| What is asked |
Reproduce only the lines from the one containing "the ACK arrow?" up to and including the one containing "click(x=100, y=744)", keeping each item's text intact. Scale every coordinate in the answers by 2.45, rounding to whole numbers with halves rounded up.

---- Data entries

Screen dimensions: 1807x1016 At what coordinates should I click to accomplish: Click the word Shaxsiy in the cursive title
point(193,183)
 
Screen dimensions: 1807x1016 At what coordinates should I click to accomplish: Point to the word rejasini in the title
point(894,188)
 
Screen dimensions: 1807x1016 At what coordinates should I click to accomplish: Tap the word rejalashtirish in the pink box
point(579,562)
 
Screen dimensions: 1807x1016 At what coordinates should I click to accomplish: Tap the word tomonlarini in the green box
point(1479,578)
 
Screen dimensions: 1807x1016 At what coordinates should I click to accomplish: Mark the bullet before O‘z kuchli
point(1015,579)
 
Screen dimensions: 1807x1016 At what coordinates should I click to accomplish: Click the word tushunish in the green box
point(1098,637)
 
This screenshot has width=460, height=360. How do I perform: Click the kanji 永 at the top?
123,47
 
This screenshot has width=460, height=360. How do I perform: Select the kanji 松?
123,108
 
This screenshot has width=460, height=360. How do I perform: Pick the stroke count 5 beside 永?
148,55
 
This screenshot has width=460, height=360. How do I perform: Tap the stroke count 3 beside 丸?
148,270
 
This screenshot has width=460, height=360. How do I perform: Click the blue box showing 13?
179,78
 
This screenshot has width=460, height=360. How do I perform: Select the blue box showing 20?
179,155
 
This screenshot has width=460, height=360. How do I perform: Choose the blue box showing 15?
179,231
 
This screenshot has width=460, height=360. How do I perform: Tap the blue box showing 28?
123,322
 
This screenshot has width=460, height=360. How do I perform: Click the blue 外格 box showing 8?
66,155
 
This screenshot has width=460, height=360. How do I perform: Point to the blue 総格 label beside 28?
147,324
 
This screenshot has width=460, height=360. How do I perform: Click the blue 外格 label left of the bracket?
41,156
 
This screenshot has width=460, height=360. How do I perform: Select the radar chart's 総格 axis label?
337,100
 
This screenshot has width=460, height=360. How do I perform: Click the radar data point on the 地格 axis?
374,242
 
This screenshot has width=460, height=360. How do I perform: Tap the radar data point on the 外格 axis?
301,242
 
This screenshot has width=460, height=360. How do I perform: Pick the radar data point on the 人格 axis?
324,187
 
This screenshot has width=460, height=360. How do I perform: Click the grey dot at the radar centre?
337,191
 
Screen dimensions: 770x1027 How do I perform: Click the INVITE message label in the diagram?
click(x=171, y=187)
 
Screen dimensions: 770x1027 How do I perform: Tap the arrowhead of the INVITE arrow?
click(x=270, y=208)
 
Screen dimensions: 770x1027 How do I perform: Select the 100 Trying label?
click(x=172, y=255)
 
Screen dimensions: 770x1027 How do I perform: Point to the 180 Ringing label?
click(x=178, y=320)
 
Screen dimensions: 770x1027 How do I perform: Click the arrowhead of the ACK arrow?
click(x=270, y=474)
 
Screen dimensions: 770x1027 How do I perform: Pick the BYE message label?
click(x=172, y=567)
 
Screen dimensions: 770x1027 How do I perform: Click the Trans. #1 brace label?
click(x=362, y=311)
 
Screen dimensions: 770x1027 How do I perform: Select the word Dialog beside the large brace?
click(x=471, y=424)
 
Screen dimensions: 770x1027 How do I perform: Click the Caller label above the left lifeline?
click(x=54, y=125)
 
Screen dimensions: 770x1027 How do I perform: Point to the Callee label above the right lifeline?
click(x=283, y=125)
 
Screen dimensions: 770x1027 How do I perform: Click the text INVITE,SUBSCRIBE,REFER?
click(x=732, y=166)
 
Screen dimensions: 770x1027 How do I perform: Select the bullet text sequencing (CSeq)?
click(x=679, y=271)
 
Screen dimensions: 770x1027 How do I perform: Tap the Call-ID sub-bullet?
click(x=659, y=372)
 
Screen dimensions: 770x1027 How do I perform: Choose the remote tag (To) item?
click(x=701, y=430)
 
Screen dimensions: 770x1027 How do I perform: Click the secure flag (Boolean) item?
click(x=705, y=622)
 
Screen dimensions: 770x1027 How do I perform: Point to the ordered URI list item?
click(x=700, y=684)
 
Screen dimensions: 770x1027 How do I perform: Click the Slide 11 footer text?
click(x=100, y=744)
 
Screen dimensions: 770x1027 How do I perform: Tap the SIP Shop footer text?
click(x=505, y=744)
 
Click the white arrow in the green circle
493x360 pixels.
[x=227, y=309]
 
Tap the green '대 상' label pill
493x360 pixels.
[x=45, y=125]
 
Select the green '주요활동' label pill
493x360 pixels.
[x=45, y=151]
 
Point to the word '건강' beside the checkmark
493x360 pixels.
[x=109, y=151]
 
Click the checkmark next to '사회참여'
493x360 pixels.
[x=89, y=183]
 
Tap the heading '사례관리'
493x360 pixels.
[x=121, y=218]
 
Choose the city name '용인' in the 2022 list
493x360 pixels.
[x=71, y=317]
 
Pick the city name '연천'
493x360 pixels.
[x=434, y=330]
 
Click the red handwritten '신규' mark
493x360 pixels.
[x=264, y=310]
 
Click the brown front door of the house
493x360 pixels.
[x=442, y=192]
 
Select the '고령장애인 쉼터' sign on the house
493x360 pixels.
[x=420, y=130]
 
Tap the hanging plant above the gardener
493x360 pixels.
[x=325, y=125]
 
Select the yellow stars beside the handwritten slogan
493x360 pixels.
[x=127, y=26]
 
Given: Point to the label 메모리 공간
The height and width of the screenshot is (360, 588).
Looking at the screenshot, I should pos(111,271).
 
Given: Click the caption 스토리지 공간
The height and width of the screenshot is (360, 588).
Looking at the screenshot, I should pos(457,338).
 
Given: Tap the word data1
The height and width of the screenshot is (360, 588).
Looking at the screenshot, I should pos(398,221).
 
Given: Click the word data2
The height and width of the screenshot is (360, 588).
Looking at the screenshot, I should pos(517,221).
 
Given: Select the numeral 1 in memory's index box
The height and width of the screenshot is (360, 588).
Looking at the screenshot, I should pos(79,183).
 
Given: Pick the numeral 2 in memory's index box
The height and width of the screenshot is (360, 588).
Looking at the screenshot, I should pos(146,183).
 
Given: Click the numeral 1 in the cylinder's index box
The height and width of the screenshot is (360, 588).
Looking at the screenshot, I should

--------

| Exercise solution |
Screen dimensions: 770x1027 How do I perform: Click the arrowhead of the ACK arrow?
click(x=662, y=1161)
 
Screen dimensions: 770x1027 How do I perform: Pick the BYE message label?
click(x=421, y=1389)
 
Screen dimensions: 770x1027 How do I perform: Click the Trans. #1 brace label?
click(x=887, y=762)
 
Screen dimensions: 770x1027 How do I perform: Select the word Dialog beside the large brace?
click(x=1154, y=1039)
 
Screen dimensions: 770x1027 How do I perform: Click the Caller label above the left lifeline?
click(x=132, y=306)
 
Screen dimensions: 770x1027 How do I perform: Point to the Callee label above the right lifeline?
click(x=693, y=306)
 
Screen dimensions: 770x1027 How do I perform: Click the text INVITE,SUBSCRIBE,REFER?
click(x=1793, y=407)
 
Screen dimensions: 770x1027 How do I perform: Select the bullet text sequencing (CSeq)?
click(x=1664, y=664)
 
Screen dimensions: 770x1027 How do I perform: Tap the Call-ID sub-bullet?
click(x=1615, y=911)
 
Screen dimensions: 770x1027 How do I perform: Choose the remote tag (To) item?
click(x=1717, y=1054)
 
Screen dimensions: 770x1027 How do I perform: Click the secure flag (Boolean) item?
click(x=1727, y=1524)
 
Screen dimensions: 770x1027 How do I perform: Point to the ordered URI list item?
click(x=1715, y=1676)
 
Screen dimensions: 770x1027 How do I perform: Click the Slide 11 footer text?
click(x=245, y=1823)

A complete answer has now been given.